The miserable threat to change these conditions in the sense of a stricter isolation simply signifies that the Stalin faction has decided to replace exile by imprisonment. This decision, as is mentioned above, is nothing new to me. Already adopted as a perspective in 1924, this decision has been gradually converted into deed over a series of stages, in order to accustom the crushed and deceived Party in a roundabout manner to the methods of Stalin, whose rule disloyalty has today matured to the most venomous bureaucratic dishonesty.

In the Declaration to the Sixth Congress of the Comintern, where we refuted the slanders which besmirch only their authors, we made known our unshakable readiness to fight within the framework of the Party with all the methods of Party democracy for the ideas of Marx and Lenin without which the Party suffocates, petrifies and crumbles. Once more we made known our unflinching readiness to help the proletarian kernel of the Party with word and deed to change the political course, to restore the health of the Party and the Soviet power with united forces – without convulsions or catastrophes. We will stand firm by these words. To the accusation of factional work we answered that it can be liquidated immediately only when Article 58[1] perfidiously applies to us, is recalled and we are taken back into the Party again, not as repentant sinners but as revolutionary fighters who are not betraying their banner. As though we had foreseen the ultimatum presented to us today, we wrote literally in the Declaration:

“Only a bureaucracy corrupted to its roots can demand this renunciation (from political activity, that is, from service to the Party and the international proletariat). Only contemptible renegades can give such a promise.”

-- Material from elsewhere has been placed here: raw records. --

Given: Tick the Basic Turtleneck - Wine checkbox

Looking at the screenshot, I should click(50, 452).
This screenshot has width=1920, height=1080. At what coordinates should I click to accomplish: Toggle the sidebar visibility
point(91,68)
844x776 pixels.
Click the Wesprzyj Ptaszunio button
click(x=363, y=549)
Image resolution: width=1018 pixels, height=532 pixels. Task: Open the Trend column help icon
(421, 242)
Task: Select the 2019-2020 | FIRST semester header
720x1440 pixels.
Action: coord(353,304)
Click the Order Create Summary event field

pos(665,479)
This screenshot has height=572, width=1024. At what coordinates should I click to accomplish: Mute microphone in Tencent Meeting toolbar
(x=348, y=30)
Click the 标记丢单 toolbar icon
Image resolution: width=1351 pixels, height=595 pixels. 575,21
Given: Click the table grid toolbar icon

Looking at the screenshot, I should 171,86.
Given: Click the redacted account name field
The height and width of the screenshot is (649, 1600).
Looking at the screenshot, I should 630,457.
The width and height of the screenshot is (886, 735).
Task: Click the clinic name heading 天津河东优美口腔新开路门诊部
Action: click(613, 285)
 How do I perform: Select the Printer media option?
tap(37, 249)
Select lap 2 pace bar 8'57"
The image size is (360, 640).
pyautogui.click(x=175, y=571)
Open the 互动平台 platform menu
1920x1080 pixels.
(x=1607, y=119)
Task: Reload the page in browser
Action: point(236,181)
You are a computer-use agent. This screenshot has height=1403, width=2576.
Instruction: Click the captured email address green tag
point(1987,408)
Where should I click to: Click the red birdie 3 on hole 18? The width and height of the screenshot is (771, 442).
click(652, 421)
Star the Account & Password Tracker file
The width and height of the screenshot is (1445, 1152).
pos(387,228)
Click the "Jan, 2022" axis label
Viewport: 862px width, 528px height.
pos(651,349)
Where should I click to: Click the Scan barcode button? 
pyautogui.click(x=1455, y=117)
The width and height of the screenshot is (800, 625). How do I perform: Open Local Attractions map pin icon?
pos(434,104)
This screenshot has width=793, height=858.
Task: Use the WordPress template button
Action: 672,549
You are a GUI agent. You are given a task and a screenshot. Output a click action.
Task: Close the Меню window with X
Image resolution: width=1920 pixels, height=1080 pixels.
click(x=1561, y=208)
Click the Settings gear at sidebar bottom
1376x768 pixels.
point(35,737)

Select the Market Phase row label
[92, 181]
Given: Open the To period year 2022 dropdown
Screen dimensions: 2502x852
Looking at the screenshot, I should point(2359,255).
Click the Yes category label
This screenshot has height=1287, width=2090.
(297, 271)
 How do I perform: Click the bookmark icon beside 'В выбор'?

I can change nothing in these words. I submit them again to the Central Committee of the Communist Party of the Soviet Union and the Executive Committee of the Comintern which bear the full responsibility for the work of the G.P.U.

Each to his own part! You want to continue to carry out the promptings of the class forces hostile to the proletariat. We know our duty. We will carry it out to the end.

L.D. TROTSKY

December 16, 1928, Alma Alta.

  1. ↑ Article 58 of the Penal Code of the Soviet Union deals with the counter-revolutionary activities. It was employed by Stalin to imprison and exile the Opposition.